Preschool in Three Cultures Revisited: Japan, China, and the United States
The CCSRE recently screened the film Preschool in Three Cultures Revisited: Japan, China, and the United States. The film employed a new ethnographic research method of multilayer voices. The method combines primary observation of an “average” preschool day, secondary feedback from the teachers, and tertiary responses from the teachers in the other two schools. Students and professors from a variety of disciplines, along with some folks who work at local daycares, came together for the film and a dinner discussion. Below are some responses from attendees about the film:
“I very much saw this kind of paradigm conflict in, in especially the United States (um) where we say that we emphasize the individual, we champion the development of the individual and we’re really trying to get them motivated in very like productive ways […] but then there’s so much bodily control put on them, it’s always express with your words, use your words.”
“What we did see was kind of this intrinsic effort to help the kids police themselves and bring that out in their own behavior without intervening until, or having an adult tell them.”
“Because I grew up in Japan, I can really understand why they did what they did. […] What’s really, really valued in Japanese culture is like understanding of other peoples.”

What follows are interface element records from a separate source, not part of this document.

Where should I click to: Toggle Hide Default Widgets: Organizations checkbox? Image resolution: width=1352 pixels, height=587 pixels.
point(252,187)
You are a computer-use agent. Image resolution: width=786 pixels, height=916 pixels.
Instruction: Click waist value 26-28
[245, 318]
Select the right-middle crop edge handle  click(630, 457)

“The whole time I was watching the American section I thought, Hawai’i, really? […] I just feel like of all the places to represent like America, like my first thought wouldn’t have been Hawai’i. So it was very interesting to watch that. Um but I thought the teacher intervention part was definitely the most interesting. Like thinking about Kindergarten and like, or Pre-School and how much everyone’s like don’t get hurt, don’t ever like climb anything, don’t break a leg. […] In the other schools, in, in the, in the Chinese Japanese schools like those kids were like fighting and punching each other and nobody said anything and I thought that would’ve been great ‘cause then we could’ve actually learned how to solve our own problems.”
“The Japanese schools made a really good point, like the teachers being there isn’t gonna stop them from getting hurt, they’re still gonna get hurt it’s just the teacher’s gonna be there.”
“They way we view it is going to be from a very American society point of view […] I think there’s a lot of things that we can’t see because we’re from this group and we take a lot of things as, for granted, or we think that they’re norm. You know, such as, um I think in our society we forget that there’s a big emphasis on authority, and so, you know, I think that’s another reason why the teachers are so eager to intervene […] I guess a teacher has to show the students that you know that there is authority in the class, that she is over them which I didn’t see that in the Chinese nor the Japanese scenes. But nobody mentioned that and I think that’s because to us it’s normal that they take that position.”